OBJECTIVES -
1 – Do these statements agree with the Ptolemy II performance post? For each, answer yes or no and quote the words that decide it. (a) The writer had trouble getting Ptolemy II to run under Linux. (b) The writer built a Barrel shift setup with 4 buffers and 4 event builders. (c) The writer counts transfers per second of simulated time.
2 – Answer from the Ptolemy II performance post:
(a) On what date was it posted?
(b) Which actors did the writer produce?
(c) What transaction rate did the writer get with 100+100 nodes?
3 – From the Ptolemy II performance post, reproduce the stretch from "Then I created" through "builders. It works.".

##### TEXT #####

Home » FutureDAQ » FutureDAQ - Simulation » Ptolemy II perfomance
Ptolemy II perfomance [message #369] |
Mon, 26 April 2004 10:13 |
Sergey Linev
Messages: 13 Registered: April 2004 Location: GSI Darmstadt
|
occasional visitor |
From: depc150.gsi.de
|
|
Hello everybody
I want to discuss here some questions about Ptolemy II and its performance.
Just few days ago I install it and try to use it. First impression it is very good. It installs and runs under Linux without any problem. All examples are perfectly working.
Then I created my own actor to test such possibility. This is also not a big problem. I just use several Ptolemy II classes as template (not in sense of C++) and was able to produce actors like network switch or packets buffer. Finally I create scheme for Barrel shift algorithm with 4 buffers and 4 event builders. It works.
Next my step was to test performance of such setup. From my point of view, the main characteristic of performance should be transaction rate or how many data transfers between different entities (actors) are happened during 1 sec of real time (not a simulated time). With my simple setup 4+4 (4 buffers, 4 event builders) I get transaction rate of about 50000 transactions/sec. But when I increase number of nodes to 100+100, transaction rate degrade to about 3000 transactions/sec. My suspicion that decrease was caused by larger buffer depth, needed for Barrel-shift algorithm in case of 100 nodes.

##### SUPPLIED DATA #####

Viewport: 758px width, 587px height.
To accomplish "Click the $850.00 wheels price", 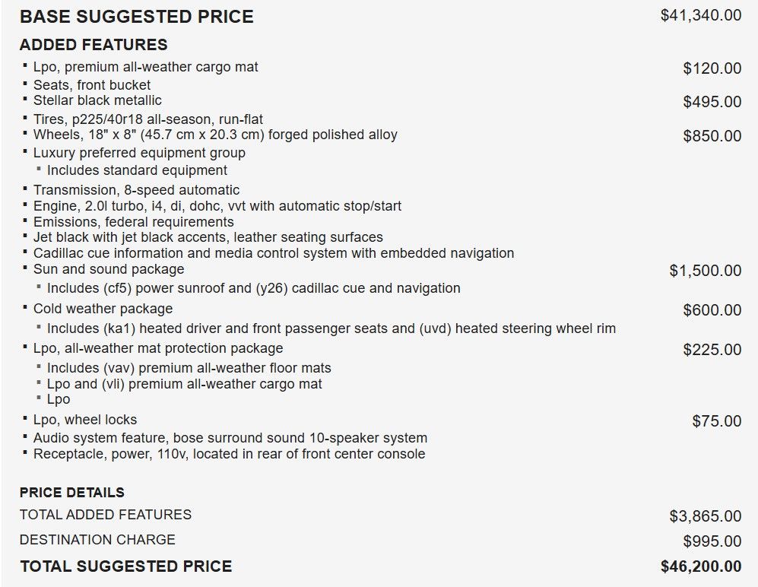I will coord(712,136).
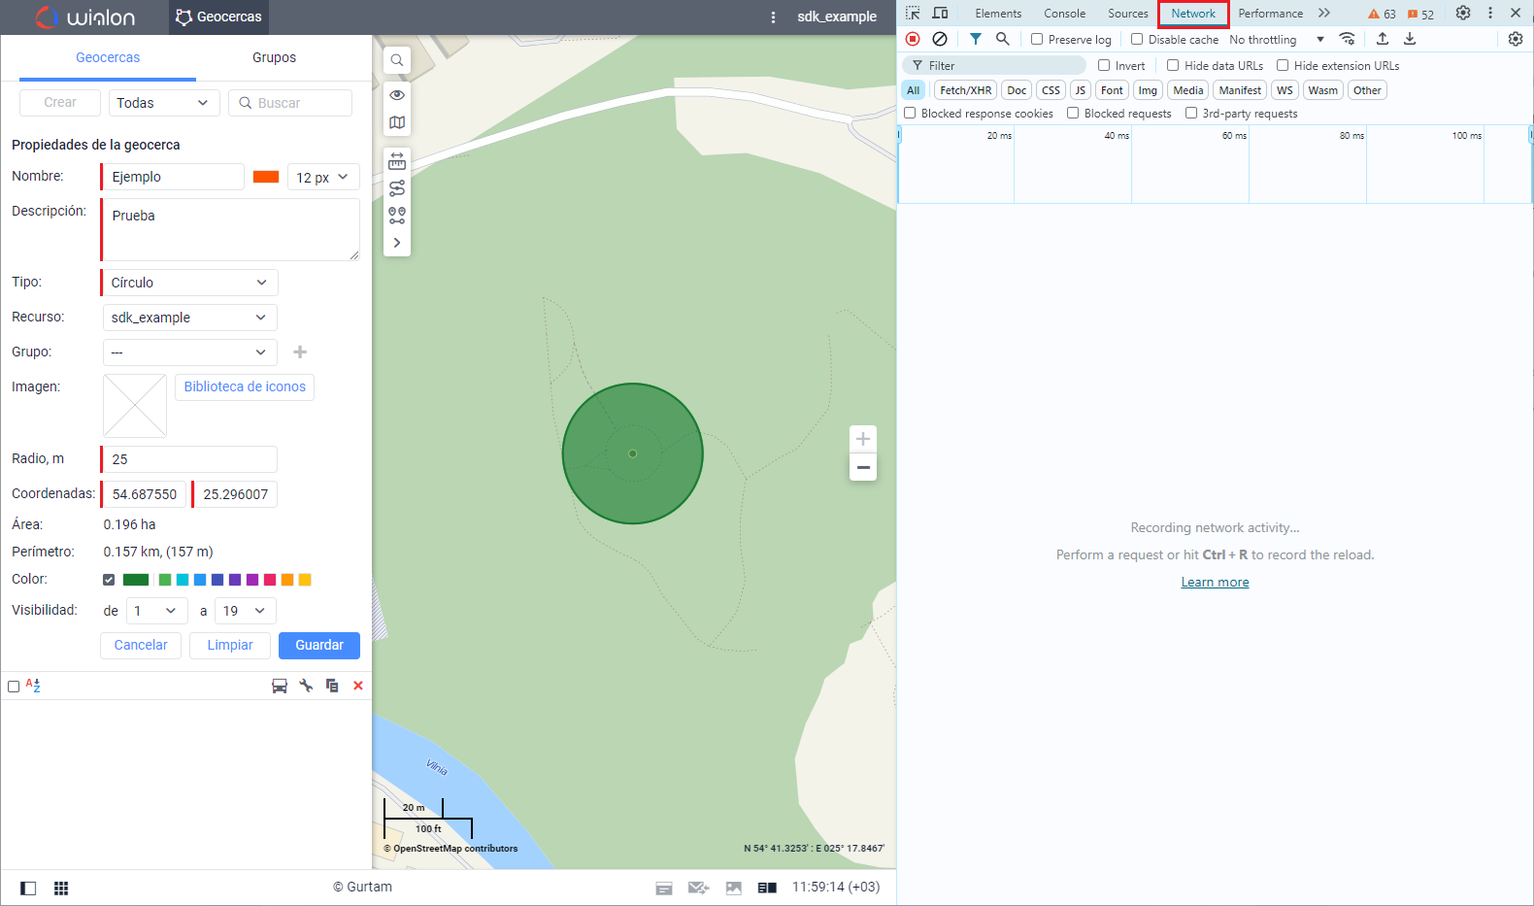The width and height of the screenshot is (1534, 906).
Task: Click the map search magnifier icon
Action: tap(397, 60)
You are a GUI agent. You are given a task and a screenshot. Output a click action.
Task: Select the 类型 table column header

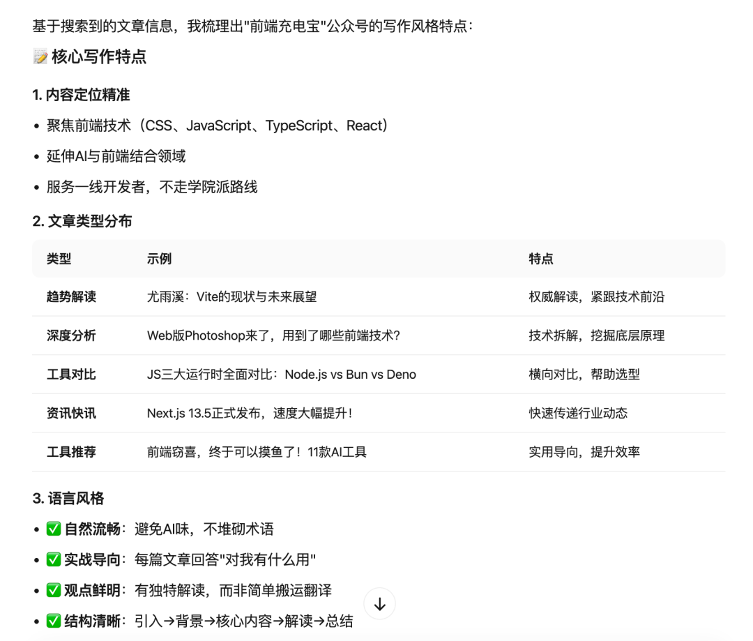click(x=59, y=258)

#####

RESPONSE LIST -
1 –
(a) No: "It installs and runs under Linux without any problem."
(b) Yes: "Finally I create scheme for Barrel shift algorithm with 4 buffers and 4 event builders."
(c) No: "during 1 sec of real time (not a simulated time)"

2 –
(a) Mon, 26 April 2004
(b) Actors like a network switch or a packets buffer
(c) About 3000 transactions/sec

3 –
Then I created my own actor to test such possibility. This is also not a big problem. I just use several Ptolemy II classes as template (not in sense of C++) and was able to produce actors like network switch or packets buffer. Finally I create scheme for Barrel shift algorithm with 4 buffers and 4 event builders. It works.